Just 8km door to door, and this time a trouble free drive - there in 20 minutes. Hotel Morales found us a parking space right outside their door, and we checked in. David booked a deal online direct with the hotel's website and we were soon esconced in our 3rd floor Doble with streetside balcony - perfect spot for a Cuban Habana Cigar later!
For now let's find the murals of Jose Clemente Orozco.
First to El Palacio de Gobierno which has a huge 1937 Orozco mural 'The People and Its Leaders' above its main staircase. The painting is dominated by Miguel Hidalgo, the visionary priest and rebel idealist who launched Mexico's independence movement in 1810. He is depicted brandishing a flaming torch in one fist whilst the masses struggle at his feet pushing against the twin burdens of communism and fascism. There's another Orozco in the ex-Congreso debating chamber showing Hidalgo, Benito Juarez and other Mexican leaders signing the document abolishing slavery in Mexico 'Libertad y Reforma'
Then on to the Instituto Cultural de Cabanas, formerly Hospicio Cabanas an orphanage and home for invalids, where Orozco painted a series of 57 murals depicting pre-Hispanic Jalisco and the Conquest, which seethe with dark images of fire, horses, armour, blood and prayer. Almost hidden away, above the entrance hall are smaller paintings of the indigenous Aztec tribes engaged in ritual cannibalism.
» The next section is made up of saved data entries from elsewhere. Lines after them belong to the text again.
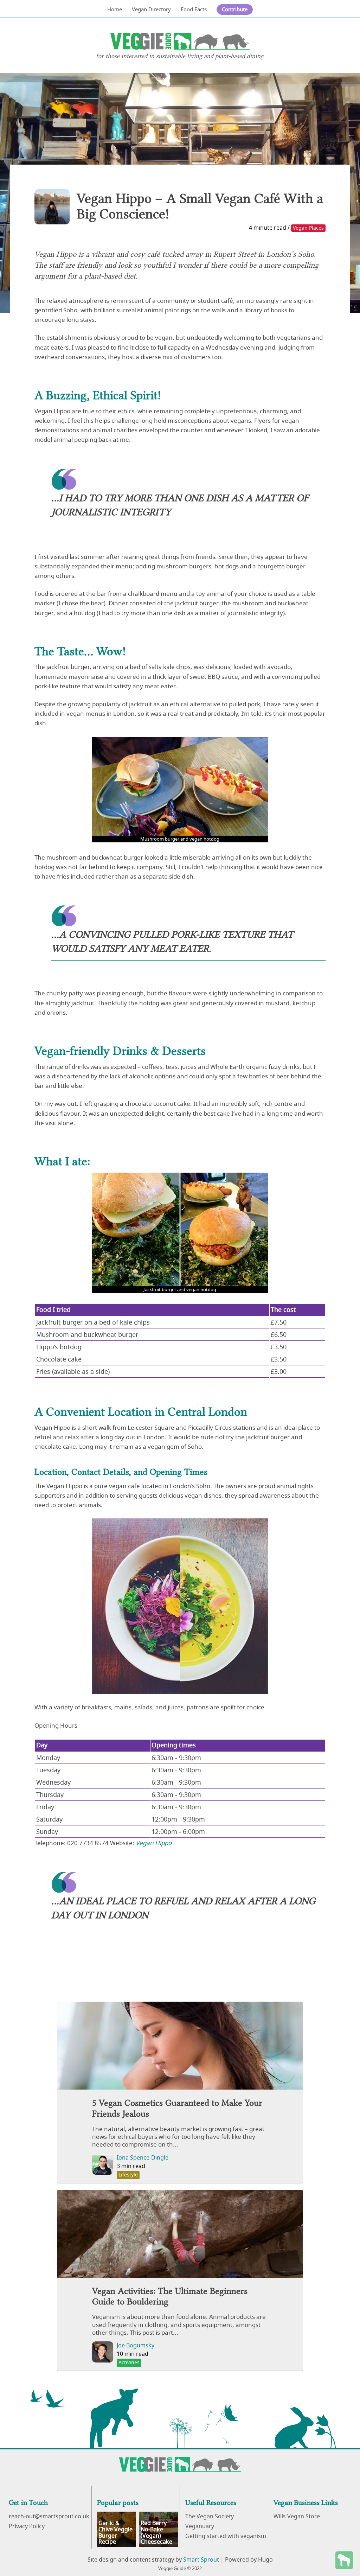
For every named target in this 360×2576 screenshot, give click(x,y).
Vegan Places (308, 228)
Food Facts (194, 9)
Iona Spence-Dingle (142, 2158)
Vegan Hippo (154, 1843)
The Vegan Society (209, 2516)
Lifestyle (128, 2175)
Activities (129, 2362)
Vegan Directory (151, 9)
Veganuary (199, 2526)
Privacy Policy (27, 2526)
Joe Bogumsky (135, 2345)
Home (114, 9)
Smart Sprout (201, 2560)
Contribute (235, 9)
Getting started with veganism (225, 2536)
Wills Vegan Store (297, 2516)
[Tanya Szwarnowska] (52, 206)
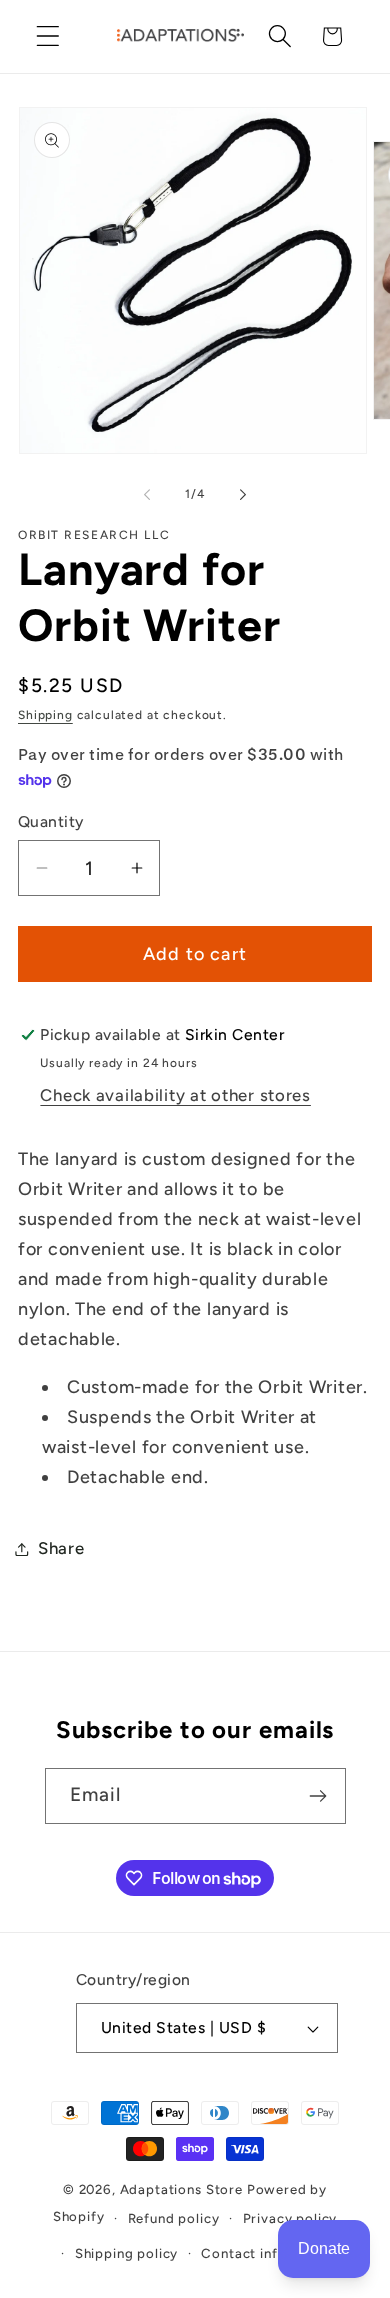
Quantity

Up in the dome is Orozco's centrepiece 'Hombre de Fuego' said to be a self portrait showing a one handed man consumed by flames! (He lost his left hand in a fireworks accident at 21)
And a lively Taxi journey to Casa Teller Orozco - his former studio, now a gallery for up and coming Mexican artists - which contains his 1945 uncharacteristically upbeat 'La Buena Vida' ten panel study of a Chef holding up a fish! There's a lot more going on in there than just a happy chef mind you - dark and sinister figures lurk around the edges of the painting!!
There's more going on in Guadalajara than just Orozco too! We find a tented Artisan Mercado in one of the city's plazas showing the wares of 140 local Jalisco small businesses - David buys a belt and a hat band - Amanda some earrings. La Catedral de la Asunción de María Santísima with its distinctive neo-Gothic spires. La Fuente de los Ninos Miones - a bronze fountain of four little boys spouting water from various parts of their bodies! El Templo Expiatorio del Santísimo Sacramento neo-Gothic church with an amazing stained glass panelled spire.
Lots of great eating places too - full of locals - not tourists! Language barrier? Yes! Delicious food? Yes!! And queues to get a table! Always a good sign!! La Chata on our first night - Pollo Pozole (Chunky Chicken Soup) - yumbles, and La Gorda on the second, where we had Torta Ahogada (Drowned Sandwich) accompanied by a Mariachi band who played to the full house of almost entirely Mexican diners for half an hour from the pavement outside the open fronted restaurant!
Havana Cigar on the balcony later with a couple of glasses of red?? You bet!
Loved Guadalajara - you must go there!!